BY JOHN DAVID SUTTER

Published: October 3, 2008

COMMERCE — A University of Oklahoma researcher is shifting Mother Nature into overdrive in an effort to clean up toxic mining waste in the northeast corner of Oklahoma. Bob Nairn, an associate professor of civil engineering and environmental science, has developed a system to filter metal-contaminated stream water from abandoned mines at the Tar Creek Superfund site through a series of natural treatment ponds and wetlands. The water comes into the system looking neon orange — contaminated with lead, iron, zinc and cadmium from underground mines in the area — but leaves clear, he said. And no chemicals or fossil fuels are used in the process.

“Natural chemistry and biology does the work for us if we harness it correctly,” said Thomas Landers, dean of OU’s college of engineering. Bacteria, oxygen and cattail reeds help suck dangerous metals out of the water.

The $1 million project, which is under construction and should be running in a month, was funded through 2004 federal appropriations. But even if it’s successful, it won’t be included in the U.S. Environmental Protection Agency’s plan to clean up the former mining district, which is among the nation’s largest and most polluted.
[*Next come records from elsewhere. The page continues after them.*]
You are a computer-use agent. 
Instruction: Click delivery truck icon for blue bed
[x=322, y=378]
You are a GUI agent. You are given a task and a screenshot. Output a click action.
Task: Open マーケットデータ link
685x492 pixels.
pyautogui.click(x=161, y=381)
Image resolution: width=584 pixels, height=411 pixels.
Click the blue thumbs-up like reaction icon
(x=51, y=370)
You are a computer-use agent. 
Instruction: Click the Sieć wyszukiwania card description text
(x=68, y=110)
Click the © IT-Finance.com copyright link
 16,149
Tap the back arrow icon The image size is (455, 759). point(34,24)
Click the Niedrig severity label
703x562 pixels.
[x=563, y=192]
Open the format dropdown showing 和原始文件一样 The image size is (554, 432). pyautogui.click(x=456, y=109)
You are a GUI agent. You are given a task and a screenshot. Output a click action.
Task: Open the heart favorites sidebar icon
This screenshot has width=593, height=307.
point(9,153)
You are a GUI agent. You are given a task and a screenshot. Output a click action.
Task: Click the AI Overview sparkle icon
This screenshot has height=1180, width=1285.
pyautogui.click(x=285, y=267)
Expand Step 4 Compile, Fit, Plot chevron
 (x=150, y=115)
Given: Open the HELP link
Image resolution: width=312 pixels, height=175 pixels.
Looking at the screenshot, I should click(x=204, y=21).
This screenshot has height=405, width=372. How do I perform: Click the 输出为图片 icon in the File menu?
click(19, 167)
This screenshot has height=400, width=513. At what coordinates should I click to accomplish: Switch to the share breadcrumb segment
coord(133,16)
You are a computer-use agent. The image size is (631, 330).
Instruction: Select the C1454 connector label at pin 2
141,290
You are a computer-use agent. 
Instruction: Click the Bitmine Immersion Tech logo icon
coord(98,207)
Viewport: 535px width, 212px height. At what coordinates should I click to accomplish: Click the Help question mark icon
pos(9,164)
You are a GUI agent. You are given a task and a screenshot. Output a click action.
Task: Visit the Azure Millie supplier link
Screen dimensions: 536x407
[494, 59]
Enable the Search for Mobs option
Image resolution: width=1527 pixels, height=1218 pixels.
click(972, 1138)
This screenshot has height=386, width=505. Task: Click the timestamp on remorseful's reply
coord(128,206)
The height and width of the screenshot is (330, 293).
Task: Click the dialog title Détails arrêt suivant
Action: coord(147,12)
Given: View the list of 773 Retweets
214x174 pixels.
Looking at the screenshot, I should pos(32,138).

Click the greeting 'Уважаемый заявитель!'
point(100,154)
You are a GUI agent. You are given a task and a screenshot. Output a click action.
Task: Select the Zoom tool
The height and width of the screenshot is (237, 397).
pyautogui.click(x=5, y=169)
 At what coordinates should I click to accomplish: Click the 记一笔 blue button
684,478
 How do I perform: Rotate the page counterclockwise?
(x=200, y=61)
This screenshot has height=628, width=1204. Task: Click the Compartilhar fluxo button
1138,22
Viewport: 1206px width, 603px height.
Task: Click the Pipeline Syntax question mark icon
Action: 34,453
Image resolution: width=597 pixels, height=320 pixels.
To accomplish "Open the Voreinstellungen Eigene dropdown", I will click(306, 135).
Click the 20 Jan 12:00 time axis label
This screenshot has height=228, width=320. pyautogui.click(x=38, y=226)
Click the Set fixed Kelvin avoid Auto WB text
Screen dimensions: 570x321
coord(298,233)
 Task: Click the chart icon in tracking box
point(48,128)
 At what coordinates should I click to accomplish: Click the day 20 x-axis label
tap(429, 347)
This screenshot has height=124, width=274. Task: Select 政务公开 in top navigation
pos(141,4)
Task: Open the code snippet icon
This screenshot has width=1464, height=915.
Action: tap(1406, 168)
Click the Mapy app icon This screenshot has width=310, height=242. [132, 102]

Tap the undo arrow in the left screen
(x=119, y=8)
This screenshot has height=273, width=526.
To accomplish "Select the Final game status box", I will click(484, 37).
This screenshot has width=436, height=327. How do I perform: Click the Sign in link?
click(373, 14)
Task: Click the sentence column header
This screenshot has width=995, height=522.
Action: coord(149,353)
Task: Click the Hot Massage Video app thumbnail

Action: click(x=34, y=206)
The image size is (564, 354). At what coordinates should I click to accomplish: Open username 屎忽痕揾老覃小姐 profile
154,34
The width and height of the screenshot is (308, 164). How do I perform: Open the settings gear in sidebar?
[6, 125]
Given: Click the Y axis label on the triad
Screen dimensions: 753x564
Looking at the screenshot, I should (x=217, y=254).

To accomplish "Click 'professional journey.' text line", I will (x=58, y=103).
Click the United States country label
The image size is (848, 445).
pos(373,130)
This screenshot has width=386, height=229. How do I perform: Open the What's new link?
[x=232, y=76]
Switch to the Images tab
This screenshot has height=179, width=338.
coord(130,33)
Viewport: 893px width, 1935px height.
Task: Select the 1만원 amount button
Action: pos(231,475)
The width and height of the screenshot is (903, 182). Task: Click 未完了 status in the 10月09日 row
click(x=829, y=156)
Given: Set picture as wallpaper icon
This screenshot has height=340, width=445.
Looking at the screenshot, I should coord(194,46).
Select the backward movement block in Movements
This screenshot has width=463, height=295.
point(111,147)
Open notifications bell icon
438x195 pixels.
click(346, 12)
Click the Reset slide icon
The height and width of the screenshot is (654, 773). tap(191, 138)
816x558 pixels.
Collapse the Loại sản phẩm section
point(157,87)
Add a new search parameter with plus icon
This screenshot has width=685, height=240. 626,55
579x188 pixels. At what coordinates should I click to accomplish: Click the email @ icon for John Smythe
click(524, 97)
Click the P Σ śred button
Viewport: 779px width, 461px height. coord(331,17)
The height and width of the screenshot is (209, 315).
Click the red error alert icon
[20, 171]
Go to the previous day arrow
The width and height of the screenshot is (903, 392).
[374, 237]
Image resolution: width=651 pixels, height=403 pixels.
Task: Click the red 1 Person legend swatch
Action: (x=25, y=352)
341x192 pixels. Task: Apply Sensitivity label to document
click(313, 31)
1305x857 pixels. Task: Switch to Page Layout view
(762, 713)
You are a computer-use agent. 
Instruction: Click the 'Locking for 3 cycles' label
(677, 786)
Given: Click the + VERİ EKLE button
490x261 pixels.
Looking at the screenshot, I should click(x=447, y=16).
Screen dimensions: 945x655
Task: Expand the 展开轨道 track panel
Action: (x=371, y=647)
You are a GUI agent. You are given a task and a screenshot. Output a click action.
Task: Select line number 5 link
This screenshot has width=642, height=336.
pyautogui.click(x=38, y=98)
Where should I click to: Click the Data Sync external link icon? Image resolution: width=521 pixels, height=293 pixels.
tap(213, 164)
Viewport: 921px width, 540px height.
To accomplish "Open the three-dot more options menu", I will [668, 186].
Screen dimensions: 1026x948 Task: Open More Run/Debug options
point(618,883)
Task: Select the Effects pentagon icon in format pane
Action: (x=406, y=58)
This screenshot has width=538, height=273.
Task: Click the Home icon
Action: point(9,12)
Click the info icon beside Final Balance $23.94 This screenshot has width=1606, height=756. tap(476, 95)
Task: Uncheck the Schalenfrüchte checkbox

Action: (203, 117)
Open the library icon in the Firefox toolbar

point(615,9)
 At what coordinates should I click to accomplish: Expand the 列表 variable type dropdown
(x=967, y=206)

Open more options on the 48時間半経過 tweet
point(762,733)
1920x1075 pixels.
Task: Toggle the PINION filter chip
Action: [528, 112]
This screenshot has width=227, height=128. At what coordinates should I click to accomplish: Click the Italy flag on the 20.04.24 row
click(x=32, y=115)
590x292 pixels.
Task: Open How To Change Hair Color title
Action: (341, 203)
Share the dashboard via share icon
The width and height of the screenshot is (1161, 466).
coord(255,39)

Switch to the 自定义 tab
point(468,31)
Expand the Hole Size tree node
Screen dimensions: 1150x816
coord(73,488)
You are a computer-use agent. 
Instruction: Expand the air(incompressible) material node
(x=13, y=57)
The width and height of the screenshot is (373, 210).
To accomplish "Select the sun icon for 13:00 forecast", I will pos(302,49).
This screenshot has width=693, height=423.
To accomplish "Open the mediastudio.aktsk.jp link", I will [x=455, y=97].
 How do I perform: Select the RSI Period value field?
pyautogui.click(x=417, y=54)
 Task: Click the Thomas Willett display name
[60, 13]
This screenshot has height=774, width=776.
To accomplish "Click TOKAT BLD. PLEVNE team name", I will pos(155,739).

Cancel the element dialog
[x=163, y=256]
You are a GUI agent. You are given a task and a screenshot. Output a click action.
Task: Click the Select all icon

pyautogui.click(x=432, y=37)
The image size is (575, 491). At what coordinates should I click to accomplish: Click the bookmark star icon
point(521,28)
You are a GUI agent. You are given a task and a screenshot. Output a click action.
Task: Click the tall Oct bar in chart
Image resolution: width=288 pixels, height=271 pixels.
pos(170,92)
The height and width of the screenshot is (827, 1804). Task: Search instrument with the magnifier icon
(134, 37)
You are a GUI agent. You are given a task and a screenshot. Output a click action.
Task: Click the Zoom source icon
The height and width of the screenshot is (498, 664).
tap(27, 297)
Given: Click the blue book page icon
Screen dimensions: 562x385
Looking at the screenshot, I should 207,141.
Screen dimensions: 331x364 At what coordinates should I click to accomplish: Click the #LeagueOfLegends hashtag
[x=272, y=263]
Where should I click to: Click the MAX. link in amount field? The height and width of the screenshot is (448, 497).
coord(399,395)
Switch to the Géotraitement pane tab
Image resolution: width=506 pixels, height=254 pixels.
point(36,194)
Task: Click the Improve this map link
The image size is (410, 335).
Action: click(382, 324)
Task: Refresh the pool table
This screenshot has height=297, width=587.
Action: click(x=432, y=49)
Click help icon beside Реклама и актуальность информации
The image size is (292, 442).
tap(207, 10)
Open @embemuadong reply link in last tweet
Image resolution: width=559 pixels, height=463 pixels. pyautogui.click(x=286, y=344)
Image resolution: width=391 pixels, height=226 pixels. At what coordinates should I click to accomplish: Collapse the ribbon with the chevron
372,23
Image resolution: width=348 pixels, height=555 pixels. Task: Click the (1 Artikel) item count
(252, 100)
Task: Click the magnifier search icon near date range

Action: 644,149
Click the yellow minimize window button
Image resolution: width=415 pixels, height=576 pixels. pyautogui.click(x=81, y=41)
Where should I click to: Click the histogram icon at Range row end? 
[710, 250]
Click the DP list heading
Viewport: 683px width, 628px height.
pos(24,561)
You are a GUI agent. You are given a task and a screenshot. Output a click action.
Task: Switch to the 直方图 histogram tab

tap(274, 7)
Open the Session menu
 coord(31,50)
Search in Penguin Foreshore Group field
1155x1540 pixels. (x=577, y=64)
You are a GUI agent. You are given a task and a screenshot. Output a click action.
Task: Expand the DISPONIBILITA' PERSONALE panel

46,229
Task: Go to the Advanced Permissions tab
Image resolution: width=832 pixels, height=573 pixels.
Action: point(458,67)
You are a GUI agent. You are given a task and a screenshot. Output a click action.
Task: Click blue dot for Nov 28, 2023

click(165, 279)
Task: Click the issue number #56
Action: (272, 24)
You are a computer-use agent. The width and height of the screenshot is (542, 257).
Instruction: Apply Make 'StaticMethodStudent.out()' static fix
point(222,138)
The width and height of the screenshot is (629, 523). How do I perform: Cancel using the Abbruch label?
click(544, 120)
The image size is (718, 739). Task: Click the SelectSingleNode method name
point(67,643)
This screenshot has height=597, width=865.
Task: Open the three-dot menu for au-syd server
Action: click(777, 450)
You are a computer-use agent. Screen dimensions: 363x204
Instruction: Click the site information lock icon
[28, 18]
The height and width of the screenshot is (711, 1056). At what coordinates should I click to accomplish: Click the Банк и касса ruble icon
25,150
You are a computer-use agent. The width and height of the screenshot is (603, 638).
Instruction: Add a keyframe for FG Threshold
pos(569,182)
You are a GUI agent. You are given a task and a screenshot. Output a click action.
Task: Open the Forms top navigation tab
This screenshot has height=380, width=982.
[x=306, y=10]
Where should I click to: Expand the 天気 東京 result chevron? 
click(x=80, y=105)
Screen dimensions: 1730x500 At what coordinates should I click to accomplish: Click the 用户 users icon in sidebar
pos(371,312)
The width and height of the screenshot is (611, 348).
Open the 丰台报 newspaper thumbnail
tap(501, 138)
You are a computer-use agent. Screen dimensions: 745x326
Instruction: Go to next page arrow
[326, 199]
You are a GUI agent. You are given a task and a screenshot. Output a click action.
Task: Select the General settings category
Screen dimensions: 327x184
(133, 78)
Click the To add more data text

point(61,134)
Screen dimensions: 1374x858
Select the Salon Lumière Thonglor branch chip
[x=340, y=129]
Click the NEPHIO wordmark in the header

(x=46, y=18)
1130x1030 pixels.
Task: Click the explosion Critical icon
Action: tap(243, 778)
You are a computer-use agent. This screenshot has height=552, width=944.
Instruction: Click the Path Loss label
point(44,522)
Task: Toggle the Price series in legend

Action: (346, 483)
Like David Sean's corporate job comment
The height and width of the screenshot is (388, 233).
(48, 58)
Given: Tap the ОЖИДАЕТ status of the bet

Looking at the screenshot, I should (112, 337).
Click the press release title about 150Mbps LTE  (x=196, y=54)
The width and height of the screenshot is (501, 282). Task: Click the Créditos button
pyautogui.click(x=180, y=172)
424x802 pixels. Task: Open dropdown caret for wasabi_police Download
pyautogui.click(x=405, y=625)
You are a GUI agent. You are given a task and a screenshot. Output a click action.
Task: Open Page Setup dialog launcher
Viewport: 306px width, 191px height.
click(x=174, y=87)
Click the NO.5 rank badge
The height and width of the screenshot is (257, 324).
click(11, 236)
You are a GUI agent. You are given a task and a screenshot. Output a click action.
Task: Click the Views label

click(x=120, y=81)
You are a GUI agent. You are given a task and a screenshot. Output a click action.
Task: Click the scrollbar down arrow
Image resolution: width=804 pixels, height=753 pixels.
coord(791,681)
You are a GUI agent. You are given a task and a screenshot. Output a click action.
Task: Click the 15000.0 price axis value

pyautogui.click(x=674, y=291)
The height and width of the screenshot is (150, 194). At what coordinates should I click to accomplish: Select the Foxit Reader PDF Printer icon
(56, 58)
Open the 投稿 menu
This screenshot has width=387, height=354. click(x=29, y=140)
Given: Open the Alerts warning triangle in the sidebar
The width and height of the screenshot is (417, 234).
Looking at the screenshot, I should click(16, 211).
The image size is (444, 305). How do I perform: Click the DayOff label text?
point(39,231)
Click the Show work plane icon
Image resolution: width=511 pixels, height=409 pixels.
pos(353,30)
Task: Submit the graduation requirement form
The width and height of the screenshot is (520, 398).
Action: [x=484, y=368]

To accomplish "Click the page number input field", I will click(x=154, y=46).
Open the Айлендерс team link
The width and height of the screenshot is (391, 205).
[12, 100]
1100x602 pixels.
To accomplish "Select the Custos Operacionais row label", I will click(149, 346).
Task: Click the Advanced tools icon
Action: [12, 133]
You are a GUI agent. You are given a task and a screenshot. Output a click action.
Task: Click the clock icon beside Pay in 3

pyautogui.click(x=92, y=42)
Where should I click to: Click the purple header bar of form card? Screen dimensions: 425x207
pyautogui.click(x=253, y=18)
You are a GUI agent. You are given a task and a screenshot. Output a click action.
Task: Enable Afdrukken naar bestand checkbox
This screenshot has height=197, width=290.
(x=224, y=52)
The EPA’s latest cleanup plan, which totals $167 million, won’t include the research unless major changes or amendments are made, said Dave Bary, an EPA spokesman in Dallas. Bary declined to elaborate as to why the idea wasn’t included.

Nairn said the EPA in the 1980s did some work to prevent water pollution in the area, but that pollution still is occurring. This technology wasn’t available then, but should be used now because it’s available, he said. At the very least, he said, the research will help improve cleanup at other polluted mines.